Posted by Brian on 13th February 2012 in Beginners, Musicianship, Performing

A regular theme of mine since starting this blog has been the importance of getting out and performing for people. Around the time I started this blog I committed to practicing what I preach and I’ve been a regular attendee at one local open mic and have put in a couple of appearances at a couple of others. Long time readers will know that I also entered the Sunderland Music Festival a year ago:

“The Sunderland Lions Music Festival is intended to promote higher standards of musical awareness and achievement in our community by providing young musicians with opportunities for public performance and professional assessment.” — Mission Statement

While “young musician” doesn’t quite describe me in terms of chronological age, it does describe me in terms of the potential for growth in my musicianship. And the experience of entering the festival last year was a great one. The festival is “adjudicated“. This means that a professional musician actively listens to your playing and critiques it. This is a very different experience from participating in an open mic, or singing around the campfire, or pretty much any other performance experience available to amateur performers. Most people after hearing you play will describe it in terms that are some variation on “good” or “bad”. An adjudicator will comment on your tempo, phrasing, dynamics, and other aspects of your playing.

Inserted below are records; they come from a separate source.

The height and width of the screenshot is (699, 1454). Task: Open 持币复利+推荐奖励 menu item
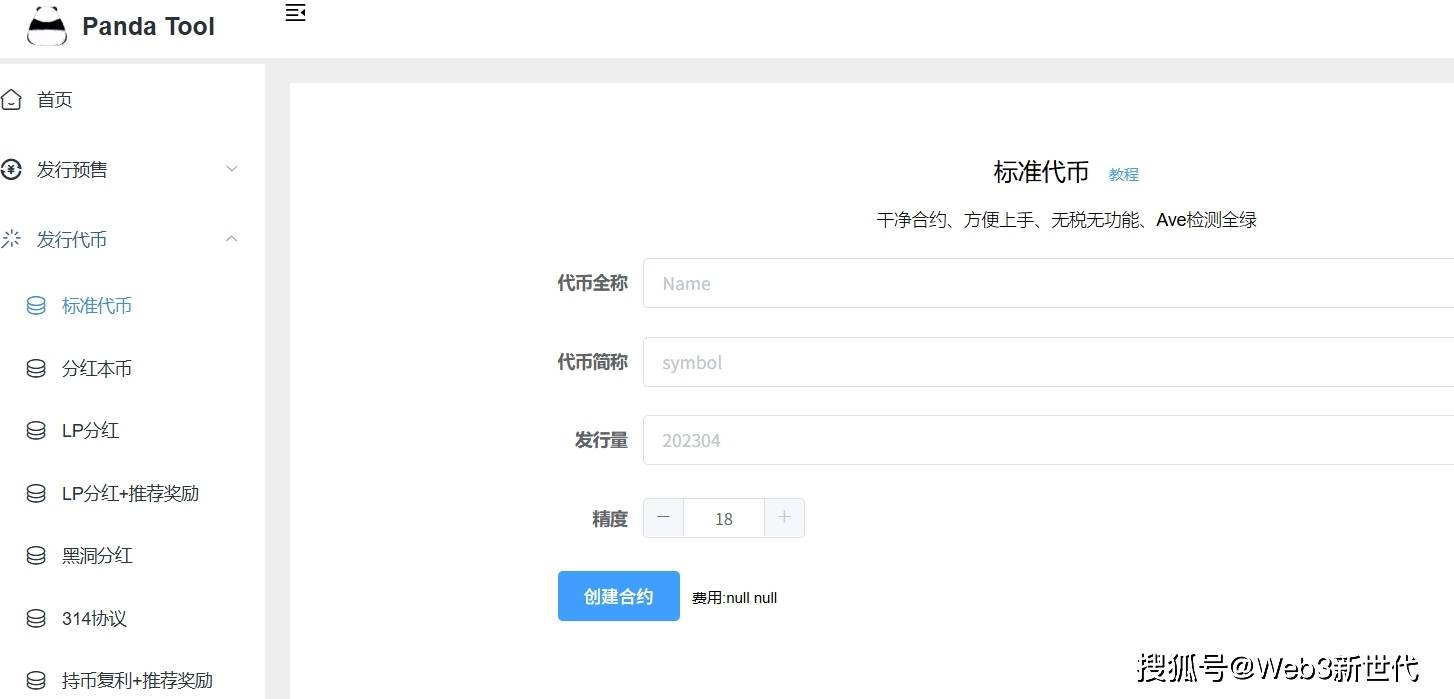point(137,681)
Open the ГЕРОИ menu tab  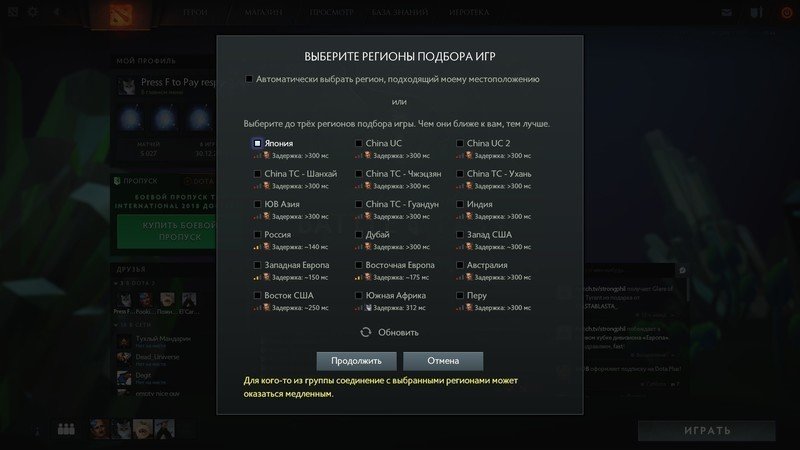195,12
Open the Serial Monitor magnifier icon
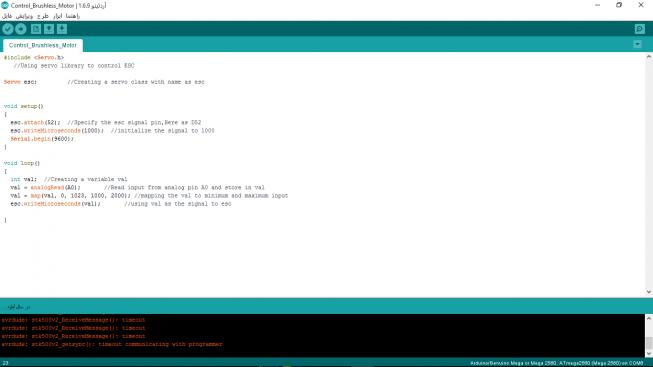Screen dimensions: 653x367 pyautogui.click(x=640, y=29)
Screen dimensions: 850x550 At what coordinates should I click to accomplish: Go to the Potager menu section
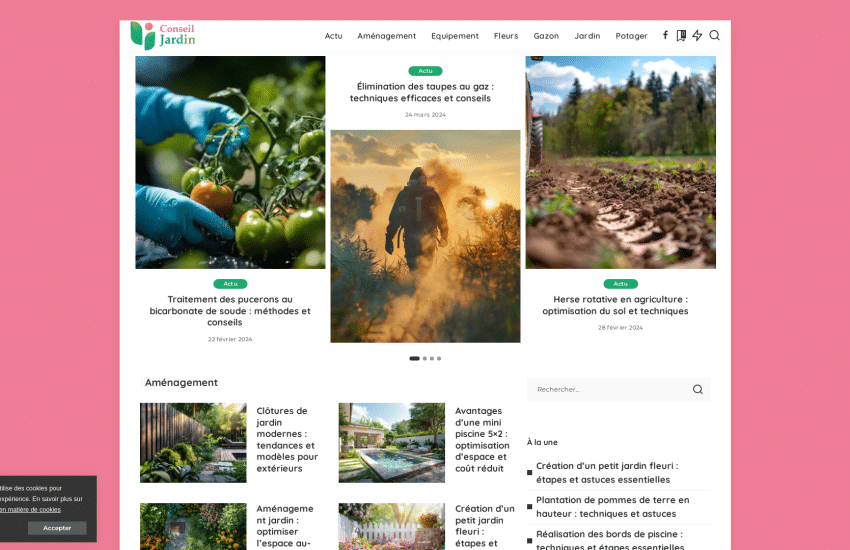pos(631,36)
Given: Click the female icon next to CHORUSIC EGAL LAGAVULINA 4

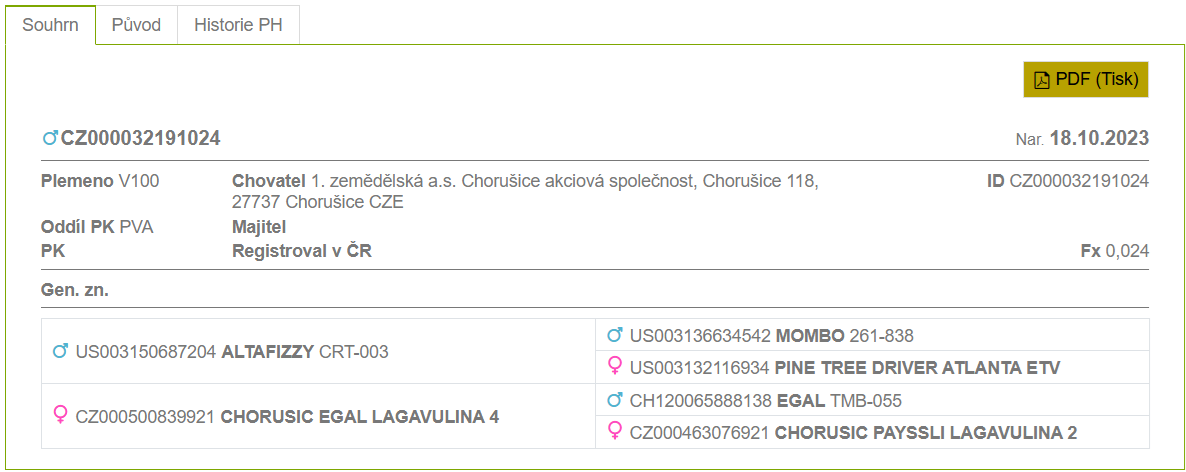Looking at the screenshot, I should 61,415.
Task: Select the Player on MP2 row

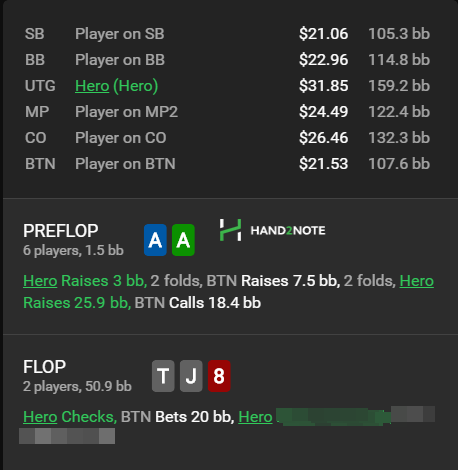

These are the things that make your playing “good” or “bad”, but most people are not musically literate enough (or energetic enough) to break down the elements of your playing and categorize the things that you do well – or not-so-well.

Last year the adjudicator praised my phrasing, but pointed out a lack of dynamics in my playing. So now, I pay more attention to my dynamics. I’ve discovered, both by playing and listening, that dynamics can really grab the attention of your audience and can really help to convey the emotion of a tune. I also found it very interesting listening to the critiques of other musicians, particularly those who played other instruments.

This year, I’ve signed up again and I’ve persuaded a number of my students to sign up as well. I’m really looking forward to hearing what the adjudicator will say about my playing this year. I’m also curious as to what he will say about my students’ playing. As a teacher I imagine that the experience of having someone analyzing my students’ playing will be very educational as well.

If you are interested in checking out an adjudicated performance, the Open Guitar Class of the Sunderland Music Festival will take place at 7 pm on Tuesday, February 21, 2012 at the Sunderland United Church, 10 Church St., Sunderland.